§ EXERCISE: The records that follow must be transcribed exactly, each one in full.

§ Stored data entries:
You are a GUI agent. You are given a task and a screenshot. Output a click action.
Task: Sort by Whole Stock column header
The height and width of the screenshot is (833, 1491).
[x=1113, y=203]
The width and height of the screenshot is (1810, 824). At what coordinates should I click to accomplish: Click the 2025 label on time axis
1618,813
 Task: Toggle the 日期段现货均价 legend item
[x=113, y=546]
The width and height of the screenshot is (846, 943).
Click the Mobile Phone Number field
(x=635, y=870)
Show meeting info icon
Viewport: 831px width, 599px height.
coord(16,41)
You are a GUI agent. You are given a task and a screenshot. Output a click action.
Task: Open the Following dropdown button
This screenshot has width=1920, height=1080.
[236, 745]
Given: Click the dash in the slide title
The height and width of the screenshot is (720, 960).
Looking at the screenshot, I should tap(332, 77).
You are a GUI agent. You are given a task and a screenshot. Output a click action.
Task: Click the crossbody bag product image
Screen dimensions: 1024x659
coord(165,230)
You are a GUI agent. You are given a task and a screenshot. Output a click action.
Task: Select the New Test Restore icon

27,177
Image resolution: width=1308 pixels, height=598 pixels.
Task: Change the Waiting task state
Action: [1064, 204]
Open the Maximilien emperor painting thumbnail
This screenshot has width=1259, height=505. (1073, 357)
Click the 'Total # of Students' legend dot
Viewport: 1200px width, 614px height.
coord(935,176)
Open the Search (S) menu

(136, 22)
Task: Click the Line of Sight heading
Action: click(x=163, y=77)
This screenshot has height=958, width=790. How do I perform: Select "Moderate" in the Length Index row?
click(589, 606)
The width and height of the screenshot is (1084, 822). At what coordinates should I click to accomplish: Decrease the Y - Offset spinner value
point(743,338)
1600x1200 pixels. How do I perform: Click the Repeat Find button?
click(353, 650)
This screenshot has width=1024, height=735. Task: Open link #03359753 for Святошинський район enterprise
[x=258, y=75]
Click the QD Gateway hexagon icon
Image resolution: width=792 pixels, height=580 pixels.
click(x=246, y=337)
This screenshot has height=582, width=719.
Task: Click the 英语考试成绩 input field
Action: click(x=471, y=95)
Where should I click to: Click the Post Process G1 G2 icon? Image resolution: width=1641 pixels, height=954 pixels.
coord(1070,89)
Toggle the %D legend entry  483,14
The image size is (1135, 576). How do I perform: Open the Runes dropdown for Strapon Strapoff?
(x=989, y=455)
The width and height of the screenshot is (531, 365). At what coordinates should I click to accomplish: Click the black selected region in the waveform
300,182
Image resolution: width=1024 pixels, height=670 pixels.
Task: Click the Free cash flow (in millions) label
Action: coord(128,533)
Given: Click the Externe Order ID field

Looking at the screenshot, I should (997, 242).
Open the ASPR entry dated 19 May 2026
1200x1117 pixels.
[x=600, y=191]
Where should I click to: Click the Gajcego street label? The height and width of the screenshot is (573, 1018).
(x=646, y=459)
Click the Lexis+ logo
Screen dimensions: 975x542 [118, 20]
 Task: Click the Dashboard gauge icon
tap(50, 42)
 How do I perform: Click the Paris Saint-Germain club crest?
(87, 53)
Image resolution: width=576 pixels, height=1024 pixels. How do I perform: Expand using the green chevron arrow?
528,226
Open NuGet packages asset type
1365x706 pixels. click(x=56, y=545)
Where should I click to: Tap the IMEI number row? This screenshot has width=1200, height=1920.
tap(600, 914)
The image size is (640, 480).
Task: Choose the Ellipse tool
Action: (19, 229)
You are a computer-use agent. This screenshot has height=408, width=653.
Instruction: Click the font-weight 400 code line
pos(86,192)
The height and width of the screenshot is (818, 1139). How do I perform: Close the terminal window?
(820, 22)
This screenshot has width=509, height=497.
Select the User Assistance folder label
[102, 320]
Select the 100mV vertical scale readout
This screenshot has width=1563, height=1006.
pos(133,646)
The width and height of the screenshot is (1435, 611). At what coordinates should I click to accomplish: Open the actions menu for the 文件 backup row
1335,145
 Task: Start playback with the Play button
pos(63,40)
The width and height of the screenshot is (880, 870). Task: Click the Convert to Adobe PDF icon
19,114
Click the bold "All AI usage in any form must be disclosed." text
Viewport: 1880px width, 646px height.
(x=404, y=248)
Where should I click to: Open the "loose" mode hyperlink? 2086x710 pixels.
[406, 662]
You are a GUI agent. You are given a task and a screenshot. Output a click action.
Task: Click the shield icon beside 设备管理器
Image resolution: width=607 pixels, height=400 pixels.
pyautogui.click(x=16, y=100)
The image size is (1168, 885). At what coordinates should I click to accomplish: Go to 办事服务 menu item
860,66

§ EXERCISE RESPONSE:
You are a GUI agent. You are given a task and a screenshot. Output a click action.
Task: Sort by Whole Stock column header
The height and width of the screenshot is (833, 1491).
[x=1113, y=203]
The width and height of the screenshot is (1810, 824). At what coordinates should I click to accomplish: Click the 2025 label on time axis
1618,813
 Task: Toggle the 日期段现货均价 legend item
[x=113, y=546]
The width and height of the screenshot is (846, 943).
Click the Mobile Phone Number field
(x=635, y=870)
Show meeting info icon
Viewport: 831px width, 599px height.
coord(16,41)
You are a GUI agent. You are given a task and a screenshot. Output a click action.
Task: Open the Following dropdown button
This screenshot has width=1920, height=1080.
[236, 745]
Given: Click the dash in the slide title
The height and width of the screenshot is (720, 960).
Looking at the screenshot, I should tap(332, 77).
You are a GUI agent. You are given a task and a screenshot. Output a click action.
Task: Click the crossbody bag product image
Screen dimensions: 1024x659
coord(165,230)
You are a GUI agent. You are given a task and a screenshot. Output a click action.
Task: Select the New Test Restore icon

27,177
Image resolution: width=1308 pixels, height=598 pixels.
Task: Change the Waiting task state
Action: [1064, 204]
Open the Maximilien emperor painting thumbnail
This screenshot has width=1259, height=505. (1073, 357)
Click the 'Total # of Students' legend dot
Viewport: 1200px width, 614px height.
coord(935,176)
Open the Search (S) menu

(136, 22)
Task: Click the Line of Sight heading
Action: click(x=163, y=77)
This screenshot has height=958, width=790. How do I perform: Select "Moderate" in the Length Index row?
click(589, 606)
The width and height of the screenshot is (1084, 822). At what coordinates should I click to accomplish: Decrease the Y - Offset spinner value
point(743,338)
1600x1200 pixels. How do I perform: Click the Repeat Find button?
click(353, 650)
This screenshot has width=1024, height=735. Task: Open link #03359753 for Святошинський район enterprise
[x=258, y=75]
Click the QD Gateway hexagon icon
Image resolution: width=792 pixels, height=580 pixels.
click(x=246, y=337)
This screenshot has height=582, width=719.
Task: Click the 英语考试成绩 input field
Action: click(x=471, y=95)
Where should I click to: Click the Post Process G1 G2 icon? Image resolution: width=1641 pixels, height=954 pixels.
coord(1070,89)
Toggle the %D legend entry  483,14
The image size is (1135, 576). How do I perform: Open the Runes dropdown for Strapon Strapoff?
(x=989, y=455)
The width and height of the screenshot is (531, 365). At what coordinates should I click to accomplish: Click the black selected region in the waveform
300,182
Image resolution: width=1024 pixels, height=670 pixels.
Task: Click the Free cash flow (in millions) label
Action: coord(128,533)
Given: Click the Externe Order ID field

Looking at the screenshot, I should (997, 242).
Open the ASPR entry dated 19 May 2026
1200x1117 pixels.
[x=600, y=191]
Where should I click to: Click the Gajcego street label? The height and width of the screenshot is (573, 1018).
(x=646, y=459)
Click the Lexis+ logo
Screen dimensions: 975x542 [118, 20]
 Task: Click the Dashboard gauge icon
tap(50, 42)
 How do I perform: Click the Paris Saint-Germain club crest?
(87, 53)
Image resolution: width=576 pixels, height=1024 pixels. How do I perform: Expand using the green chevron arrow?
528,226
Open NuGet packages asset type
1365x706 pixels. click(x=56, y=545)
Where should I click to: Tap the IMEI number row? This screenshot has width=1200, height=1920.
tap(600, 914)
The image size is (640, 480).
Task: Choose the Ellipse tool
Action: (19, 229)
You are a computer-use agent. This screenshot has height=408, width=653.
Instruction: Click the font-weight 400 code line
pos(86,192)
The height and width of the screenshot is (818, 1139). How do I perform: Close the terminal window?
(820, 22)
This screenshot has width=509, height=497.
Select the User Assistance folder label
[102, 320]
Select the 100mV vertical scale readout
This screenshot has width=1563, height=1006.
pos(133,646)
The width and height of the screenshot is (1435, 611). At what coordinates should I click to accomplish: Open the actions menu for the 文件 backup row
1335,145
 Task: Start playback with the Play button
pos(63,40)
The width and height of the screenshot is (880, 870). Task: Click the Convert to Adobe PDF icon
19,114
Click the bold "All AI usage in any form must be disclosed." text
Viewport: 1880px width, 646px height.
(x=404, y=248)
Where should I click to: Open the "loose" mode hyperlink? 2086x710 pixels.
[406, 662]
You are a GUI agent. You are given a task and a screenshot. Output a click action.
Task: Click the shield icon beside 设备管理器
Image resolution: width=607 pixels, height=400 pixels.
pyautogui.click(x=16, y=100)
The image size is (1168, 885). At what coordinates should I click to accomplish: Go to 办事服务 menu item
860,66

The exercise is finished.